Data to use -
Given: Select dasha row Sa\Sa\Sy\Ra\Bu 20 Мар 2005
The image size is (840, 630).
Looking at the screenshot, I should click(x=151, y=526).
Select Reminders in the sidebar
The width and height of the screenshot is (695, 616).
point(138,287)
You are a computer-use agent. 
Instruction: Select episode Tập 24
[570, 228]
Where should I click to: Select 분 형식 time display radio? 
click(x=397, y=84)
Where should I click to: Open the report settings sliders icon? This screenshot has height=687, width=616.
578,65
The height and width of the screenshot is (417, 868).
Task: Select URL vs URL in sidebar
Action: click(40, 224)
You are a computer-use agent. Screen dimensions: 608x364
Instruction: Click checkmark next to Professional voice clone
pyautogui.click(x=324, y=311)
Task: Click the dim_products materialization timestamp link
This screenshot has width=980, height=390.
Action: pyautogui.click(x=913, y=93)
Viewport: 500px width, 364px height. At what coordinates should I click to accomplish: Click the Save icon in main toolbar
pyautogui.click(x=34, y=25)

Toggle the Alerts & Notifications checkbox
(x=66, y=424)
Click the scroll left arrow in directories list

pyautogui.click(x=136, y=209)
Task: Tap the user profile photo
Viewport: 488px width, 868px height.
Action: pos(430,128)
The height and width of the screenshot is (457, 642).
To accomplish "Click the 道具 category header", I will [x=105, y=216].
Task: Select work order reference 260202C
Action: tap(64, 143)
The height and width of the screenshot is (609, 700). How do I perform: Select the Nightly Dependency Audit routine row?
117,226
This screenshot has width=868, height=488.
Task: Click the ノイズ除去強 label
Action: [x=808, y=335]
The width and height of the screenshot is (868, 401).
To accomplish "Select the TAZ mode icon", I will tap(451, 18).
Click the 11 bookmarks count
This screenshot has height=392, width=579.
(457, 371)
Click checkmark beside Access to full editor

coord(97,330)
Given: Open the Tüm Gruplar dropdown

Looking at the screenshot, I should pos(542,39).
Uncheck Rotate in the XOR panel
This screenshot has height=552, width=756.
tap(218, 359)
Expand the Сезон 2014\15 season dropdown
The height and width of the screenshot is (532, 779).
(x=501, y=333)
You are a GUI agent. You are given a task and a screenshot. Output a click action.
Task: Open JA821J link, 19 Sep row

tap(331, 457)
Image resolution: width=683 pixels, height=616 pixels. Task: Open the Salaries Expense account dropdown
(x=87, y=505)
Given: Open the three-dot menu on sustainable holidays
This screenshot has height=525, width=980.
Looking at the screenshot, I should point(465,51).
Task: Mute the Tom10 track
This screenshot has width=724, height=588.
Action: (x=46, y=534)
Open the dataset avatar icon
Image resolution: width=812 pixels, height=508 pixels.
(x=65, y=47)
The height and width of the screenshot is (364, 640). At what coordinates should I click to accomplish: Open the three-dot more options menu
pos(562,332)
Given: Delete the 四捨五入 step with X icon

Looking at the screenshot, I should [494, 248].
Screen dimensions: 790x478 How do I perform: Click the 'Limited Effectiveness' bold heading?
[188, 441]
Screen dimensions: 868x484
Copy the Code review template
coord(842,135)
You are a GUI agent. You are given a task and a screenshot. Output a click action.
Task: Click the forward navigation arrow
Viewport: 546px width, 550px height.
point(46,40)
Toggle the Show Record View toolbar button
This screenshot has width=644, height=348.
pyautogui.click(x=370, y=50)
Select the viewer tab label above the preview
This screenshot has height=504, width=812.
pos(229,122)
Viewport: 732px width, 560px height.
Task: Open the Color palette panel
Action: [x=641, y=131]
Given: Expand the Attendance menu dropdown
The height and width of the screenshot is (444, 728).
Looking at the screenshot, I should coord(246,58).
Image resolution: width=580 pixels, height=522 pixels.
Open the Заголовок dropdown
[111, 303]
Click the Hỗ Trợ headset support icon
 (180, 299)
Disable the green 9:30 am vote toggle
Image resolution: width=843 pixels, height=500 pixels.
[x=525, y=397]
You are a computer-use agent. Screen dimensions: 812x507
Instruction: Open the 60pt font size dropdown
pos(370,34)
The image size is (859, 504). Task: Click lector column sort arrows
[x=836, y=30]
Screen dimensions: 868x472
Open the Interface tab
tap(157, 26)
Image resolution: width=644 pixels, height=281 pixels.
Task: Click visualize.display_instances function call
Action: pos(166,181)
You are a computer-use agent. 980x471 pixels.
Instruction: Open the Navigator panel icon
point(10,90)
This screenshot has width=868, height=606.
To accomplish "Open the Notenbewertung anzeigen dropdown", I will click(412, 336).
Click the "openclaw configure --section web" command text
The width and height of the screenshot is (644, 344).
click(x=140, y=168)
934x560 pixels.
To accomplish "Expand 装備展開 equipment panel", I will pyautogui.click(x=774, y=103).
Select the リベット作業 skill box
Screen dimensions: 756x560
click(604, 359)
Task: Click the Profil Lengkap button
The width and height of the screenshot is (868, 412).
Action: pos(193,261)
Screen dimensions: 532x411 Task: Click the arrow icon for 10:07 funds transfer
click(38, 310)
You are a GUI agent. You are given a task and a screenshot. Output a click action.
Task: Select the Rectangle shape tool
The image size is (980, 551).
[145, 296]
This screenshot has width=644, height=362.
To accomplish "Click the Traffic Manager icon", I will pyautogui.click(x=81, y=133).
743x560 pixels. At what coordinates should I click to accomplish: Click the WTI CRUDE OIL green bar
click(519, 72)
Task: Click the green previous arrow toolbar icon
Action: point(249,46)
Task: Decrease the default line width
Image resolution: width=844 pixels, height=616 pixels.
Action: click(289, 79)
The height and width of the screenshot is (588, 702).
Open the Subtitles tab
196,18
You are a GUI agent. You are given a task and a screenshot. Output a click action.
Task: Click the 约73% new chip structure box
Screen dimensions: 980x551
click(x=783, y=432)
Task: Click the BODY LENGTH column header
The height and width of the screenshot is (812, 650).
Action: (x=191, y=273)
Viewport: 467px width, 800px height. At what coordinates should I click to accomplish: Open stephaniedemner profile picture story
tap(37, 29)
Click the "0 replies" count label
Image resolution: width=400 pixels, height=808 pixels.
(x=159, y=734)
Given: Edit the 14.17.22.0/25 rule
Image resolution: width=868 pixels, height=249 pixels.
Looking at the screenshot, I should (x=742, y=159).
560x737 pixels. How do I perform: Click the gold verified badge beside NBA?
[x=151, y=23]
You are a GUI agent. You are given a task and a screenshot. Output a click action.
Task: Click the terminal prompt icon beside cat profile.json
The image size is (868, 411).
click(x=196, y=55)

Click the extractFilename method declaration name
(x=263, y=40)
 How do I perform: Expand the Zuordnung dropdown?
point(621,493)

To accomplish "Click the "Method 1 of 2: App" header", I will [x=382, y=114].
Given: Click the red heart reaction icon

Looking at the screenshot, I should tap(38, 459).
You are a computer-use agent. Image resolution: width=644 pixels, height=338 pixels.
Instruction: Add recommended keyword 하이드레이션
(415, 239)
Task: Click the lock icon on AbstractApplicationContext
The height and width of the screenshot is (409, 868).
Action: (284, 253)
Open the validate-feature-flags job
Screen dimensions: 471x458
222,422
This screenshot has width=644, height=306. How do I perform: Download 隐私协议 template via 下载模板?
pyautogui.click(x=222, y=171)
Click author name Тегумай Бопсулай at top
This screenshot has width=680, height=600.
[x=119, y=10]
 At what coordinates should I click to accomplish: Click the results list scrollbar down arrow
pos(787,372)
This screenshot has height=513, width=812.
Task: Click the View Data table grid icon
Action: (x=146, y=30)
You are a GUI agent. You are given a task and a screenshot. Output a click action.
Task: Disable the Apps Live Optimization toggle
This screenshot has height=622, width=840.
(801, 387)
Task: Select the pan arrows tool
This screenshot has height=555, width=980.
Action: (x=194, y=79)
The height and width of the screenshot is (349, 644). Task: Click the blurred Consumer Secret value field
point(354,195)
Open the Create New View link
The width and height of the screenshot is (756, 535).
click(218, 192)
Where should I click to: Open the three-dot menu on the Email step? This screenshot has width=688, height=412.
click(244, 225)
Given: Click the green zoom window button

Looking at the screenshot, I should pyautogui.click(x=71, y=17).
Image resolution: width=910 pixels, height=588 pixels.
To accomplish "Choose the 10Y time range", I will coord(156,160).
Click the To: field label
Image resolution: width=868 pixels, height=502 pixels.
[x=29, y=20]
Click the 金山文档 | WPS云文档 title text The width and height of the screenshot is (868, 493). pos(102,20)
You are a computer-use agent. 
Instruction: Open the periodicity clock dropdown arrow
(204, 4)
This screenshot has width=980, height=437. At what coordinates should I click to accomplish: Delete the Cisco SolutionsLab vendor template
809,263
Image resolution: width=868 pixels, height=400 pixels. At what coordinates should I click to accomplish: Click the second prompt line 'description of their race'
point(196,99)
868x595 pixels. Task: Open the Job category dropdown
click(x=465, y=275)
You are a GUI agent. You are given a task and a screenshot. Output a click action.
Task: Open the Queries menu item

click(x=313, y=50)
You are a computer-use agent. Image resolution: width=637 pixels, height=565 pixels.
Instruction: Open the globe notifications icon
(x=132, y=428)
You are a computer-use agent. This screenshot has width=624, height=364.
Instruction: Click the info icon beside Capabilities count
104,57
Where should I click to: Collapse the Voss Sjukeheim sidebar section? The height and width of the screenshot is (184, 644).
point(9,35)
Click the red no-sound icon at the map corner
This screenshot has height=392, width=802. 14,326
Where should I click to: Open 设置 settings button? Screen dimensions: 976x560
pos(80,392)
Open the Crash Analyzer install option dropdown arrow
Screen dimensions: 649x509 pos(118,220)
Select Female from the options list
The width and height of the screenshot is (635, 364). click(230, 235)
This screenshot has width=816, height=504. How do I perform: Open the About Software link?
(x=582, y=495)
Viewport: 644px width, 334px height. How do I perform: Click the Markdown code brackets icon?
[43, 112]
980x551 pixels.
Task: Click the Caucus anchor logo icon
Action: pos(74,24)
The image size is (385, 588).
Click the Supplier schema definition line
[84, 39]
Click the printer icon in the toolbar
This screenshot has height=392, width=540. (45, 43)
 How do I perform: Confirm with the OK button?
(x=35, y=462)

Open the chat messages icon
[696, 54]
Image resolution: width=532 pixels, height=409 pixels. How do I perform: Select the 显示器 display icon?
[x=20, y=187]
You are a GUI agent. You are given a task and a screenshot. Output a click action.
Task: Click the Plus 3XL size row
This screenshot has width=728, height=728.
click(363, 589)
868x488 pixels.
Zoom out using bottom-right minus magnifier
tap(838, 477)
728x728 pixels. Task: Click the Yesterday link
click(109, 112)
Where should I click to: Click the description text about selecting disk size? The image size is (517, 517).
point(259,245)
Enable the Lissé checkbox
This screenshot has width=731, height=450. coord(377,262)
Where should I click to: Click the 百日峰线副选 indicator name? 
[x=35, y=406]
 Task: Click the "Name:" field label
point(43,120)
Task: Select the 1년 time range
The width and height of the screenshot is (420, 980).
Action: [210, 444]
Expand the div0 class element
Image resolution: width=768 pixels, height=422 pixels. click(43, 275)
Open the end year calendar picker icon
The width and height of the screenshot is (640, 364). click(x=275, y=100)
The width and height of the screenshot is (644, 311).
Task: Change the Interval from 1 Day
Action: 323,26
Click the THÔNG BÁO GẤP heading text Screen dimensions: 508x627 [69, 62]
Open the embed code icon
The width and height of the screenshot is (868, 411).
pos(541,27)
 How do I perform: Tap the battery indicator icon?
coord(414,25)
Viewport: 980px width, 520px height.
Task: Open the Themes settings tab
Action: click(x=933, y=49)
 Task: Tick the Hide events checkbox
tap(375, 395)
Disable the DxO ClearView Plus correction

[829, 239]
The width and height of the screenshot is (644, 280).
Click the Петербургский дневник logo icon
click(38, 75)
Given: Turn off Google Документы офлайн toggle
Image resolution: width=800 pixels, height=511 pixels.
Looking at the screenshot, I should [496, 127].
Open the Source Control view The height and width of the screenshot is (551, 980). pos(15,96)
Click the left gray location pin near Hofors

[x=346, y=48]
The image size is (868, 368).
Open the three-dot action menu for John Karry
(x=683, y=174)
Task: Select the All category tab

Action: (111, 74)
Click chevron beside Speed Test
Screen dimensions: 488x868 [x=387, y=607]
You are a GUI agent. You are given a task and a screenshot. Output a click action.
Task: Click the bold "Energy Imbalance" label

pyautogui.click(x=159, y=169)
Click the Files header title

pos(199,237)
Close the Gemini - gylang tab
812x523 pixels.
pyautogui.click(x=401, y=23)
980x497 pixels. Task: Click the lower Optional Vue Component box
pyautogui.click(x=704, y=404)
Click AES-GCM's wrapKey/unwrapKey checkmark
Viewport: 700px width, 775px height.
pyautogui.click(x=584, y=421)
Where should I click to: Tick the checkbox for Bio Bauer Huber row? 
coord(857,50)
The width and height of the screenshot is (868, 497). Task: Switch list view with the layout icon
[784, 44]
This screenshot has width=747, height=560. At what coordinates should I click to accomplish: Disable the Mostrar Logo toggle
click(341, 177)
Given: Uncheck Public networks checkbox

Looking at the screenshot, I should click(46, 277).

Problem statement - When you retype the data above, start at its first line, stop after the line containing "Task: Tap the user profile photo", and leave out everything else.

Response -
Given: Select dasha row Sa\Sa\Sy\Ra\Bu 20 Мар 2005
The image size is (840, 630).
Looking at the screenshot, I should click(x=151, y=526).
Select Reminders in the sidebar
The width and height of the screenshot is (695, 616).
point(138,287)
You are a computer-use agent. 
Instruction: Select episode Tập 24
[570, 228]
Where should I click to: Select 분 형식 time display radio? 
click(x=397, y=84)
Where should I click to: Open the report settings sliders icon? This screenshot has height=687, width=616.
578,65
The height and width of the screenshot is (417, 868).
Task: Select URL vs URL in sidebar
Action: click(40, 224)
You are a computer-use agent. Screen dimensions: 608x364
Instruction: Click checkmark next to Professional voice clone
pyautogui.click(x=324, y=311)
Task: Click the dim_products materialization timestamp link
This screenshot has width=980, height=390.
Action: pyautogui.click(x=913, y=93)
Viewport: 500px width, 364px height. At what coordinates should I click to accomplish: Click the Save icon in main toolbar
pyautogui.click(x=34, y=25)

Toggle the Alerts & Notifications checkbox
(x=66, y=424)
Click the scroll left arrow in directories list

pyautogui.click(x=136, y=209)
Task: Tap the user profile photo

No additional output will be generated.